# Too many pure bred dogs.



## odp1979 (Jan 5, 2009)

Seems like the majority of dogs on this entire forum are pure bred animals. Probably mostly from puppy mills. It's a shame in my opinion. People need to go to shelters more. Thousands of dogs and cats are dying because people want to have specific breeds, why? To look cool? Just to say you have one? What is the purpose of owning a dog or cat? As a fashion symbol? A cool toy? No, it's love him/her, for companionship, a friend, a family member. I'm not saying pure preds are bad, I'm just saying, why not adopt one from a shelter? They're less expensive, usually smarter, usually healthier, plus you'll be saving an animal from death and that's the best part of all....


----------



## GroovyGroomer777 (Aug 21, 2008)

2 of my 3 dogs are rescued mixed breeds, and my one cat is also a rescue. 
But yes, I see what you're saying.


----------



## lovemygreys (Jan 20, 2007)

I have mostly pure bred dogs - only one isn't. I have them because I want them and I make no apologies to anyone. I'm the one making the emotional/financial/etc... commitment to the animal and I wanted a specific dog: a retired racing greyhound. They have traits and temperaments that are fairly predictable and fit well with our lifestyle. I also like to participate in activities that require a dog be a registered pure bred dog, specifically one of the sighthound breeds. I have no qualms about going to a responsible breeder to get a breed I want. The responsible breeders aren't the problem.

It is a shame that so many unwanted animals are destroyed in this country every day. At the same time, to lose our pure bred dogs would also be a shame.


----------



## craven.44 (Sep 10, 2008)

Most members here are way to educated and responsible to support puppy mills. So many of us spend a great amount of time trying to educate people and show them better alternatives, both responsible breeders and rescues. Also, many purebred dogs come from shelters and rescues. I have 2 rescue mutts. But most members here responsible dog owners, whether they own mutts or purebreds.


----------



## Mudra (Nov 1, 2007)
-.-.-
* **Tasks**:
1. Duplicate the records from the line containing "Dual Wielding (671, 1011)" through the last line of the records, both lines included, with no changes.
2. Pick up the forum thread about pure bred dogs and shelter adoption where it stops, and continue it.
The records below are unrelated to the forum thread on pure bred dogs.

* **Records for this task**:
-.-.-
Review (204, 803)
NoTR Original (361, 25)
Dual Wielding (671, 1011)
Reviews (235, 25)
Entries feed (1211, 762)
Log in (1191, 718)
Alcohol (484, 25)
-.-.-
* **Results in order**:
1.
Dual Wielding (671, 1011)
Reviews (235, 25)
Entries feed (1211, 762)
Log in (1191, 718)
Alcohol (484, 25)

2.
odp1979 said:


> Seems like the majority of dogs on this entire forum are pure bred animals. Probably mostly from puppy mills. It's a shame in my opinion. People need to go to shelters more. Thousands of dogs and cats are dying because people want to have specific breeds, why? To look cool? Just to say you have one? What is the purpose of owning a dog or cat? As a fashion symbol? A cool toy? No, it's love him/her, for companionship, a friend, a family member. I'm not saying pure preds are bad, I'm just saying, why not adopt one from a shelter? They're less expensive, usually smarter, usually healthier, plus you'll be saving an animal from death and that's the best part of all....


Its totally wrong to generalize and judge people without knowing the facts. I have rescues dogs. But I dont look down at people who prefers pure breds especially if they are from respectable and reputable breeders.

Bottom line is.. whether your dog is a rescue or a pure bred.. THEY ALL NEED ONE THING.. THEY ALL NEED TO BE LOVED.


----------



## Inga (Jun 16, 2007)

Actually I have done strictly rescue for well over 20 years and Have had pure bred dogs. 30 years with the same breed. My first dog was sort of dumped on my parents by someone they knew. It was a great dog. If you look at humane societies you see a lot of pure bred dogs. Nothing wrong with them. I personally do not see anything wrong with going to a good breeder either. Responsible breeders are not the ones filling up the humane societies. If a pup doesn't work out with a home they are willing to take them back. The part about shelter dogs being less expensive, smarter and healthier isn't always true either, though it can be. My last rescue from a shelter cost me over $1,500 in vet bills. I knew it would cost going in though so.... I deemed him well worth it and have not been sorry either. He is a great dog. Worst bred dog I ever owned but still very wonderful. I also had a dog brought to me by the police last year. She cost me $1,200 in vet bills and ultimately couldn't be saved. I am now broke but I do not regret trying to save that wonderful pup either. It does feel good to save a life. I always hope people will opt to save a life rather then going to a breeder as well. If they do chose breeder I hope they will at least chose RESPONSIBLE breeder. At the end of the day, people have to do what is right for them. Lucky for my rescues, what was right for me was good for them.


----------



## BoxMeIn21 (Apr 10, 2007)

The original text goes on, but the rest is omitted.